JAKARTA, Berita HUKUM - Aksi 21-22 Mei lalu oleh puluhan ribu massa berdemo di depan gedung Badan Pengawas Pemilu (Bawaslu) Republik Indonesia di Jakarta untuk menyuarakan penolakan kecurangan Pemilu 2019 masih menyisahkan banyak masalah.
Untuk itu, sejumlah advokat dan aktivis membentuk Tim Pembela Kedaulatan Rakyat (TPKR) untuk menyelesaikan banyaknya masalah dalam aksi tersebut.
Salah satu inisiator dan juga Ketua TPKR Ahmad Yani mengatakan latarbelakang pembentukan tim itu karena prihatin atas sikap aparat keamanan terhadap para pengunjuk rasa yang terlalu represif.
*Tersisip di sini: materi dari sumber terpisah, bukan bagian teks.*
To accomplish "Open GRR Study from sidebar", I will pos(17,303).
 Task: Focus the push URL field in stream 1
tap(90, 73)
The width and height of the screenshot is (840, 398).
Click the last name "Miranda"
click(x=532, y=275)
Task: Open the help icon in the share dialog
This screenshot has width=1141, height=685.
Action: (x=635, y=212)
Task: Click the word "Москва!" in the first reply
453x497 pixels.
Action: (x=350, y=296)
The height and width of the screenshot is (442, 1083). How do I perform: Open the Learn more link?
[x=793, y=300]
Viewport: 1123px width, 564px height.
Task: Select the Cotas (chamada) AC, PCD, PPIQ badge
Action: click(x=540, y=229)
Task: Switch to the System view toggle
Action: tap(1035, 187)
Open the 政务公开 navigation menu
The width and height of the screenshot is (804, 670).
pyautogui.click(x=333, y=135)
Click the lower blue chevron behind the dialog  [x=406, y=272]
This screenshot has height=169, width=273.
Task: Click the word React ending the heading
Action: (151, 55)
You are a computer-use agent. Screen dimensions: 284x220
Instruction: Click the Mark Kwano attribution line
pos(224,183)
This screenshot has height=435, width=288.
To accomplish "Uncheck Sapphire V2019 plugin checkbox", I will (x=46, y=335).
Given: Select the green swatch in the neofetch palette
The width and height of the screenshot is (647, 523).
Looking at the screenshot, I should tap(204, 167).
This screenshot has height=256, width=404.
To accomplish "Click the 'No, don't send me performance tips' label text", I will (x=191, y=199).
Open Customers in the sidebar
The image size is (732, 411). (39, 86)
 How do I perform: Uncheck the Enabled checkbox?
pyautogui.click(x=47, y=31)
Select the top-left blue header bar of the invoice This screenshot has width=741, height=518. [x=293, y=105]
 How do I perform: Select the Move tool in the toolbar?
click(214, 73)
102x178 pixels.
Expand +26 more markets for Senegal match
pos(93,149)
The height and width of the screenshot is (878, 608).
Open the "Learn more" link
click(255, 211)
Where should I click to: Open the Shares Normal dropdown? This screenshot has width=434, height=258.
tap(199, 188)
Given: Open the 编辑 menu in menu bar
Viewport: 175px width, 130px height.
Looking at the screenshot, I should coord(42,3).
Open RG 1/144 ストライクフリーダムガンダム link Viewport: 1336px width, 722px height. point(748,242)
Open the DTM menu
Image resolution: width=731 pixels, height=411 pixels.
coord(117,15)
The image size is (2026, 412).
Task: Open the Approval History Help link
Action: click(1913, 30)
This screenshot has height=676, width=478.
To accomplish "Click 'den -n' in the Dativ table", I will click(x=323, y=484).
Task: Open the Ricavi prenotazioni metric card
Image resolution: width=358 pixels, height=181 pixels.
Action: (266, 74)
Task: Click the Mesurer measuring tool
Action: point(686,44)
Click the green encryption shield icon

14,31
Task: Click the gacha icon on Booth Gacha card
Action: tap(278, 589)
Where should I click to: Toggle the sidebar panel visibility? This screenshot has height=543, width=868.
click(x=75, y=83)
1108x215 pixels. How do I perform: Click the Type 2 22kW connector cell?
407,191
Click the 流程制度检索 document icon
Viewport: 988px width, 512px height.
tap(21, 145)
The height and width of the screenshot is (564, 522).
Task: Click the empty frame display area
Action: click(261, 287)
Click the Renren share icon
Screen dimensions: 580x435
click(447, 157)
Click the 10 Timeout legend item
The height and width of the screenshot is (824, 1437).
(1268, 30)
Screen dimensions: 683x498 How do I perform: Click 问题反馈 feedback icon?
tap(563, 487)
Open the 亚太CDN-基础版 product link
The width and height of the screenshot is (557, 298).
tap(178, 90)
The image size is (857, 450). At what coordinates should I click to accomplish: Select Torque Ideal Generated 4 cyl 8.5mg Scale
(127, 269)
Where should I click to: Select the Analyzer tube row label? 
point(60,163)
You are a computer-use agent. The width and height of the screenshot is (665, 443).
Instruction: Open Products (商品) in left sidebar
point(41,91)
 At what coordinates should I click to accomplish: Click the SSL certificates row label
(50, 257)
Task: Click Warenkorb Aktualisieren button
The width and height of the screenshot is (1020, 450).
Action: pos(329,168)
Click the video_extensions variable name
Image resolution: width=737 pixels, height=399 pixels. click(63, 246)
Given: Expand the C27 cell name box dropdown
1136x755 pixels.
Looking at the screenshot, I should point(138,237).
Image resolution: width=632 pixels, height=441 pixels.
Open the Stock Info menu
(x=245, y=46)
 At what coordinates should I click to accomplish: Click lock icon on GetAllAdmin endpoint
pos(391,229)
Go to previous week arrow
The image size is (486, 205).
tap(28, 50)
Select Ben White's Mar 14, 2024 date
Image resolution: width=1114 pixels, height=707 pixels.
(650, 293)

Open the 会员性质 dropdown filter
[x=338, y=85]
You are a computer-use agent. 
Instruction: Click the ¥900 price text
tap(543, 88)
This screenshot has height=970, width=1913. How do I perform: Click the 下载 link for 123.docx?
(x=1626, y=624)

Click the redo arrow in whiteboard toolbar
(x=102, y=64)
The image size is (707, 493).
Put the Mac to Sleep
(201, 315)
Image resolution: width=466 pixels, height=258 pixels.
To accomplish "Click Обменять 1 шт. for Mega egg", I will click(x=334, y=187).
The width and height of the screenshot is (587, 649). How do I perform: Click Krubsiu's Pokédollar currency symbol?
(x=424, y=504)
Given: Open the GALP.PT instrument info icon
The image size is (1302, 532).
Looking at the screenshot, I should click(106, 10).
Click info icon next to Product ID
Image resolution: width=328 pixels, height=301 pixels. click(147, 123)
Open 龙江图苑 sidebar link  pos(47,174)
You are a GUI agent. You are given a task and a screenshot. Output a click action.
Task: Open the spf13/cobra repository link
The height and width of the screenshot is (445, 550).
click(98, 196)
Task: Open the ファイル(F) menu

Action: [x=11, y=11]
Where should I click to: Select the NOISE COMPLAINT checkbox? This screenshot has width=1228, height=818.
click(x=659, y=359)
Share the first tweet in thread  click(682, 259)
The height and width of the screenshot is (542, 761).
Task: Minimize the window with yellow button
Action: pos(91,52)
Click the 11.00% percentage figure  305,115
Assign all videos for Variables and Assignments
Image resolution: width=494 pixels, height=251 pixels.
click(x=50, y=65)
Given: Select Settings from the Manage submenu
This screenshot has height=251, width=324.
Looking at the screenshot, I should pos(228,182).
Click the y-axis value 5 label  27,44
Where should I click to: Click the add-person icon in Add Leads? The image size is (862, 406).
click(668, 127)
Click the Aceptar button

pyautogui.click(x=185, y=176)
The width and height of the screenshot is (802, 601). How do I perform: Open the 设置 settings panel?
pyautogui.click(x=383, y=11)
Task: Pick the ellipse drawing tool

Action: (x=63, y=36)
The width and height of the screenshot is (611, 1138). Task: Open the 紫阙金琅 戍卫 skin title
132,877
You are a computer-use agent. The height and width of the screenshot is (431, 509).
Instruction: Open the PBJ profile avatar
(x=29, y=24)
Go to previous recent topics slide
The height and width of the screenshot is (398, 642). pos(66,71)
Padahal, kata Ahmad Yani, demo atau aksi diperbolehkan sesuai UUD 1945.
"Inti gagasan sebagaimana aksi-aksi damai, aksi damai ini juga diakui oleh aparat kemudian ada eskes itu ada kerusuhan persepektif dari aparat keamanan pemerintah. Tapi persepektif dari kawan-kawan unjuk rasa karena disikapi represif dari aparat sehingga terjadinya insiden," kata Ahmada Yani saat mendeklarasikan TPKR di Cikini, Jakarta Pusat, Sabtu (1/5).
Tak hanya itu, setelah aksi tersebut pihak Kepolisian juga banyak memanggil tokoh-tokoh dengan tuduhan makar. Bahkan, katanya, ada 100 orang yang berkembang dalam dugaan terlibat makar.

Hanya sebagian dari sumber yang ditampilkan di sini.